(Material for this exercise begins)
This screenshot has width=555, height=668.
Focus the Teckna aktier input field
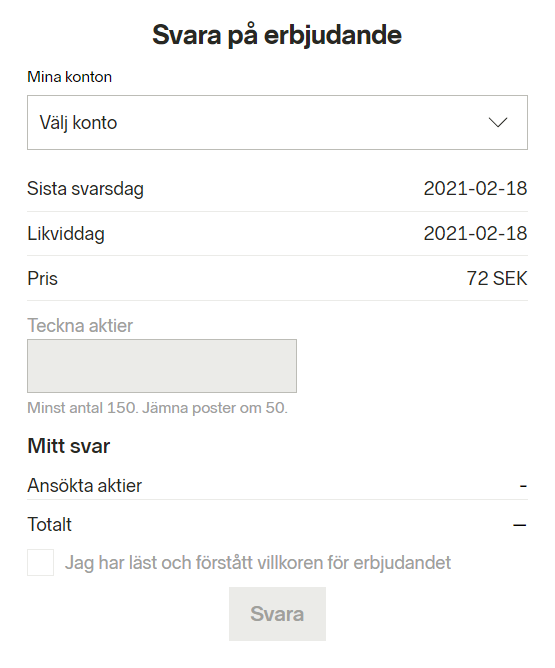pyautogui.click(x=162, y=366)
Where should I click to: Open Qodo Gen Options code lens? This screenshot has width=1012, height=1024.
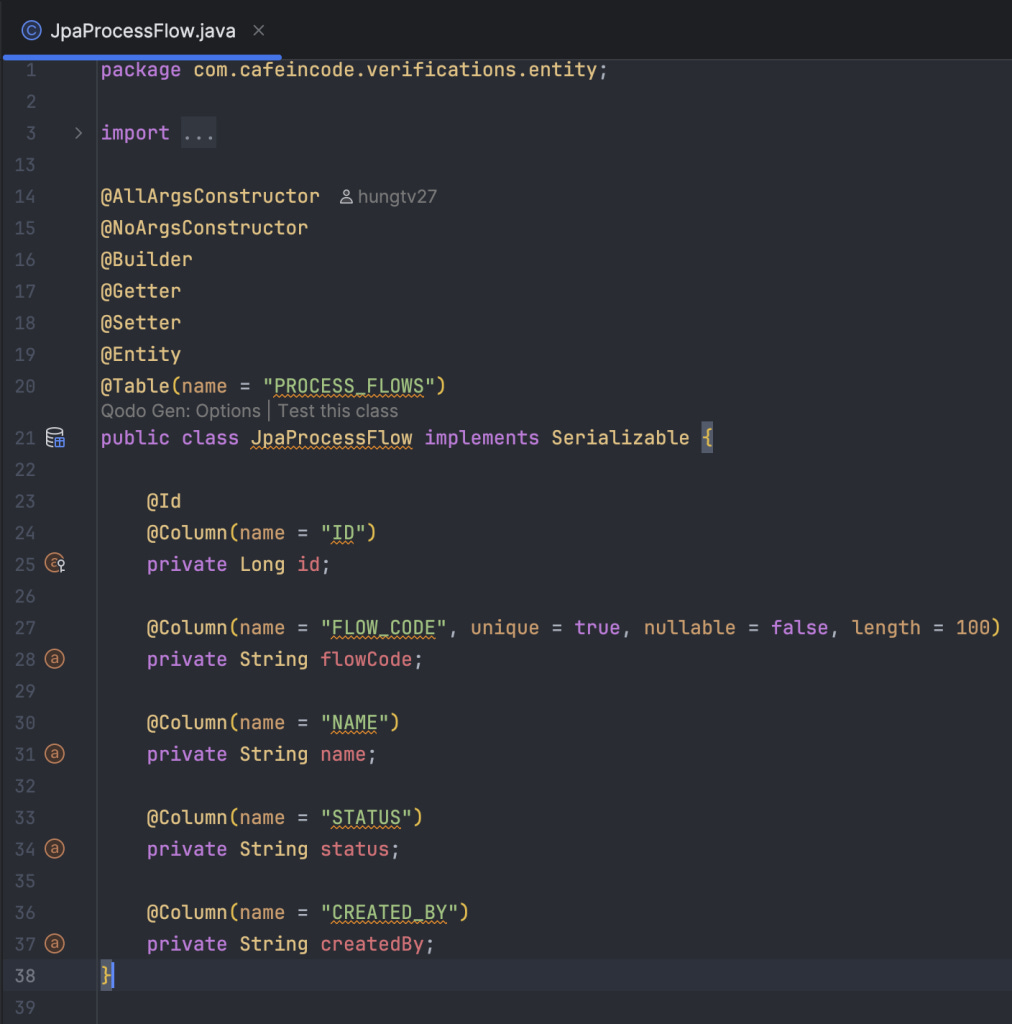(180, 411)
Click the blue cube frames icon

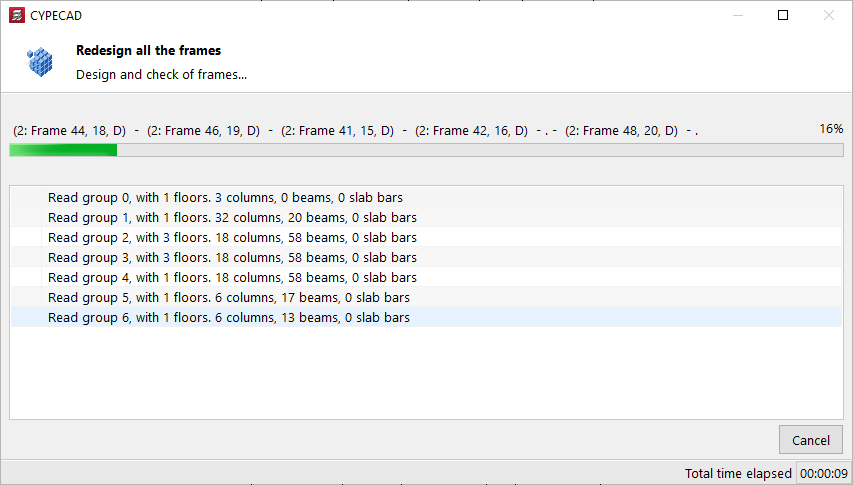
(Material for this exercise ends)
## Exercise description
Skip the images and set down the rest of the data unchanged.

## Result below
This screenshot has width=555, height=668.
Focus the Teckna aktier input field
pyautogui.click(x=162, y=366)
Where should I click to: Open Qodo Gen Options code lens? This screenshot has width=1012, height=1024.
(180, 411)
Click the blue cube frames icon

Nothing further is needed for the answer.